The light that’s reaching us now, after traveling for 14 billion years, corresponds to a point in space that is presently much farther away than 14 billion light-years. Exactly how much farther away that point will be now depends on what makes up the Universe and in what proportion. A Universe filled with radiation will expand at a different rate than one filled with matter will expand at a different rate than one filled with dark energy. Since our Universe has all three in the proportions we observe, 46 billion light-years is the distance they’re at now. The important thing to remember is that the objects themselves haven’t been moving, the space between them has simply been expanding. And if you’re wondering, the answer is yes: the expansion of space does not have a speed limit like matter or radiation does.

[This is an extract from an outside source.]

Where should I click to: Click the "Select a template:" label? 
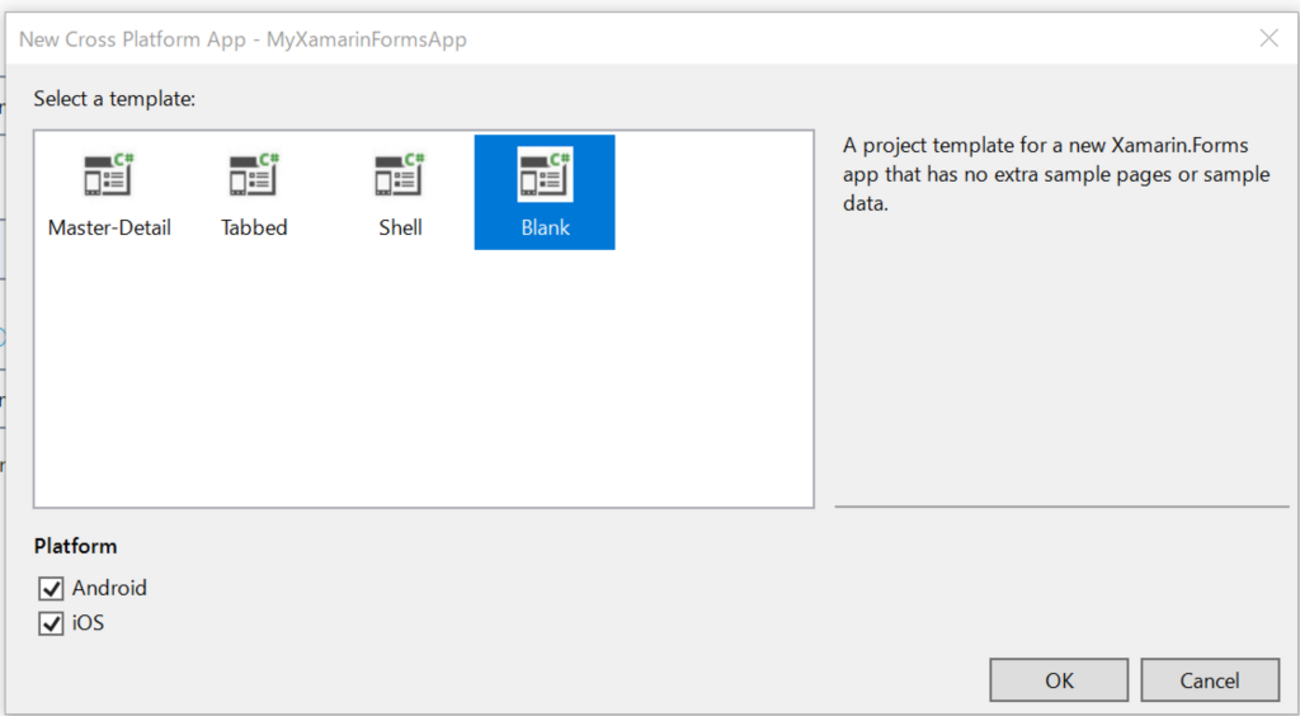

From Pavel on the topic of black holes: “Several years ago, a sharp dependency of size of central black hole and size of galactic bulge has been discovered. There was no explanation for it and it was discussed as large mystery. After a couple of years discussions about this theme vanished and I didn’t note any solution. What the current state of if? Was it explained, or turns the dependency to be false?“
I assume you’re talking about observed relations like this:
In general, this is still true, although there is a huge amount of scatter and there are outliers. It’s also true that due to the properties of gravitation, dense, spherical distributions are more prone to relaxation (where heavier masses migrate towards the center) than disk-like ones, which could explain why this growth happens more strongly dependent on bulge size. But the explanation I just gave is probably not the whole story, as there’s a lot of variety here. We know black holes can get kicked out of galaxies, we know that older galaxies get larger black holes than younger ones or ones with more recent major mergers, we know that there are incredibly large black hole exceptions to this rule.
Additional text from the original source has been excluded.